Almost every single project I've edited in the last year (and I've literally done hundreds of them) was shot with 5DII/5DIII/7D and every time I used the files straight off of the card and have had ZERO issues. Initially I was letting FCP "optimize media" and there was a slight difference in export time but that's about it. Why waste the space and bog down the computer initially if it's not going to make any difference? For certain projects I'll use Premiere, but even that supports H.264 natively. The only time I convert to Prores anymore is when I'm doing stuff in After Effects. 




Not that it matters (since DSLR's don't shoot .MXF), but you had to bring up more wrong information on MXF files, so here you go:
*From an excerpt about FCPX's most recent update:*
_"In addition to multichannel audio editing tools and dual viewers*, Apple also said that it would add MXF plug-in support *and RED camera support. The new features were listed by Apple, but none of them were demoed.

*The new MXF support will allow users to access the native MXF wrapper that contains those files without a conversion. Previously, users were able to read MXF files, but not the native wrapper.*

And the addition of support for RED cameras means that users will not need to convert footage to QuickTime in order to edit it. Instead, RED content will be editable natively in Final Cut Pro X."_


----------



## Axilrod (Jun 19, 2012)

paul13walnut5 said:


> I don't use FCPX, still using tape when going to broadcasters and so still on FCP7 with blackmagic card.
> 
> I understand that FCPX can handle the movs directly, however should you have any occassion to convert in the future I find MPEGstreamclip a more useful front end to Quicktime, has a handy batch list as well, free from www.squared5.com
> 
> Your OS should have QuicktimeX, which like FCPX has divided users, some folk install QT7 as a utility (should be on your OS Snow Panther or OS Lion discs if it isn't already installed) although you will still need a pro license for QT7 (you used to get this when installed compressor as part of FCS suite- worth checking- compressor is a handy app! not part of FCPX, inexpensive to buy from app store though)



You're right about that Paulie, if you must transcode MPEGstreamclip is much faster. I do miss FCP7 sometimes, after using that interface for almost 10 years it was hard making a change. But for the majority of the projects I do (3-4 cameras with separate audio) FCPX is more than enough. The fact that FCP7 uses a max of 2.5GB of RAM just kills me, I would have been thrilled if FCPX had just been a 64-bit version of FCP7, but FCPX has grown on me. I hated it at first like everyone else, but instead of ditching it I gave it a chance once you get used to it it's insane how much faster everything is (I can edit 6-8 music vids in the same amount of time it took me to do 2-3 in FCP7).


----------



## cayenne (Jun 19, 2012)

Thank you to all for the input!!

Last night before bed, I just tried to do a direct import...and it came through!!
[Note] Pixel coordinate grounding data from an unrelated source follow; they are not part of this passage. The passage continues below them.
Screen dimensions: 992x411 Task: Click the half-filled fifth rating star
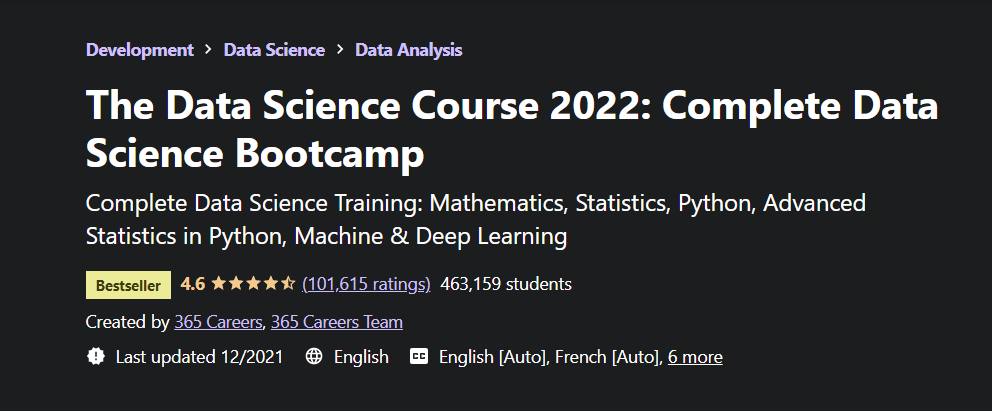[x=288, y=284]
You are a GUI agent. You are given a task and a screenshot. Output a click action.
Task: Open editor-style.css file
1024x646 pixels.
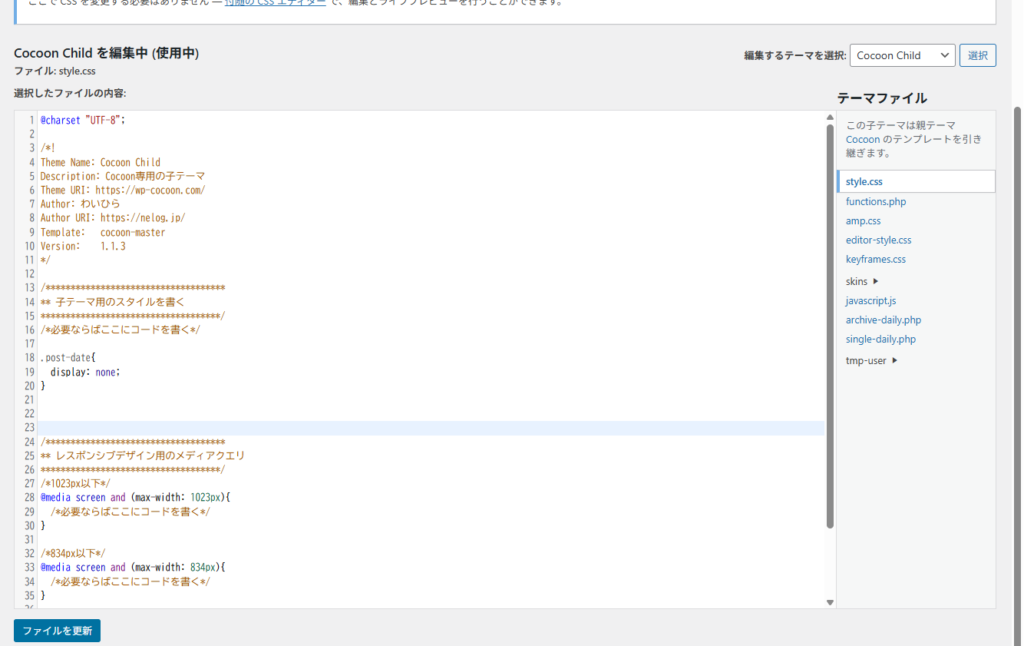click(878, 240)
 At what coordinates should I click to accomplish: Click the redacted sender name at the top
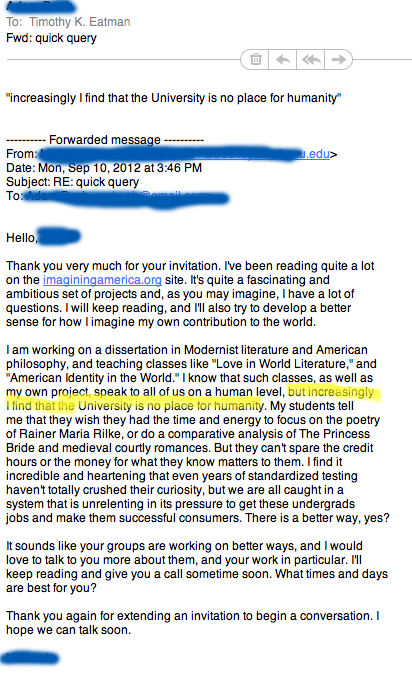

I didn't know about, till these posts today...what the checkmark for 'optimize' would do....and last night, even on a maxed out new macbook pro (ok, new as of Xmas 2011), my system would occasionally bog down during some tasks while rendering.

I did throw together something quick and dirty...and WOW...does it look good!??!!?

Again, thank you for the help and advice...looks like FCPX, the latest version at least....will allow you to handle direct import from 5D3!!!

Man..this is fun stuff!

Thank you,

cayenne


----------



## paul13walnut5 (Jun 21, 2012)

@Axilrod


> The fact that FCP7 uses a max of 2.5GB of RAM just kills me, I would have been thrilled if FCPX had just been a 64-bit version of FCP7, but FCPX has grown on me.



I just can't use it, we ingest from tape a lot, we still use conventional ENG cams (digibeta and DVCAM) so we need something sony 9 pin friendly (FCP7 + blackmagic) for timecoded capture and printing.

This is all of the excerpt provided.